Dead Letter Queue (DLQ)

A separate holding area for messages that have failed processing more than N times. Without one, a single malformed message (“poison message”) can freeze an entire pipeline. With one — but without a replay path — your DLQ is a graveyard.

The poison message

One malformed message arrives. The consumer throws. The message goes back to the queue. Gets retried. Throws again. Retried again. And meanwhile, every message behind it waits. In an ordered partition (Kafka), the entire partition is now frozen.

One poison message can take down a pipeline handling millions of good messages per minute. The industry term is — fittingly — a “poison message” or “poison pill.”

The fix (incomplete version)

After a configured number of attempts, the bad message gets moved to a separate holding area — the DLQ. The main pipeline resumes. The poison message is preserved for inspection. Not retried into oblivion, not silently dropped.

Most teams stop here. Tick the DLQ box on the architecture review. Go home.

The fix (complete version)

A DLQ without a replay path is a graveyard.

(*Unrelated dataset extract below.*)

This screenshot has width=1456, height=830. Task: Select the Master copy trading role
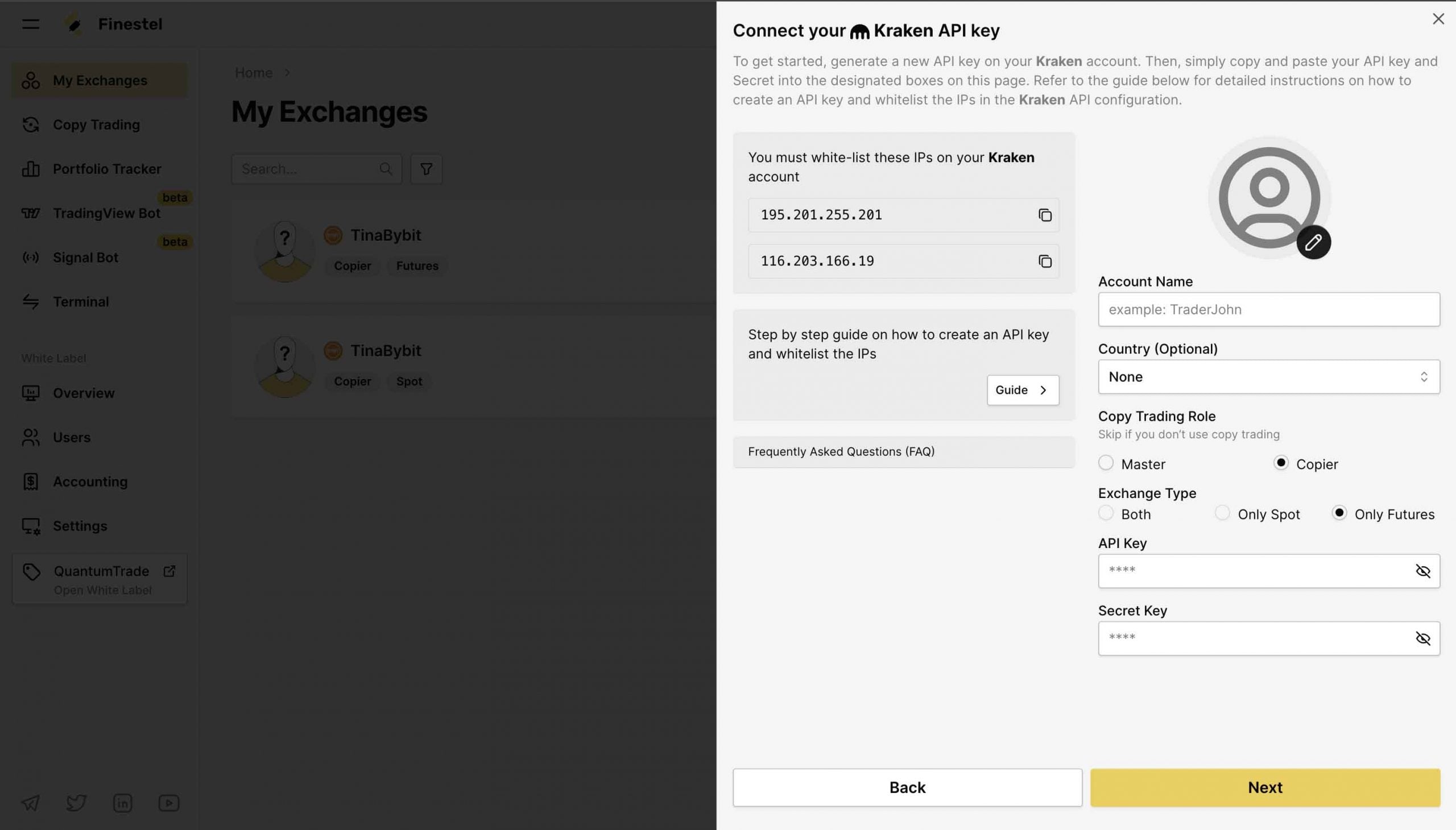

You set up the DLQ → messages land in it → you fix the bug that caused them → and then what?

If there’s no tooling to push those messages back into the main queue, you have three choices:

Write a one-off script under time pressure.
Replay them by hand.
Admit they’re lost.

Most teams quietly pick option 3. The replay path is the whole point of having a DLQ. Everything else is just setup.

The full DLQ checklist

Cap retries — usually 3-5 attempts before DLQ.
Replay tooling — a CLI / admin UI / cron that can push a single message (or a batch, filtered by reason) back into the main queue.
Idempotent consumers — see idempotency. DLQ replay is a guaranteed source of duplicates.
DLQ depth alerting — page when depth > threshold, not when it crosses zero.
Failure metadata — attach the failure reason, stack trace, retry count, and original ingress timestamp to every DLQ message. Future you will thank present you.
Visibility timeout / hold time — long enough that you have time to debug before the message expires.

Where it lives

Broker	DLQ support
sqs	First-class — configure on the source queue, AWS handles routing.
rabbitmq	Via `x-dead-letter-exchange` argument on the source queue.
kafka	Application-level — your consumer code writes failed messages to a `*.dlq` topic. Less out-of-the-box than the other two.
bullmq	Built-in “failed” set + manual replay APIs.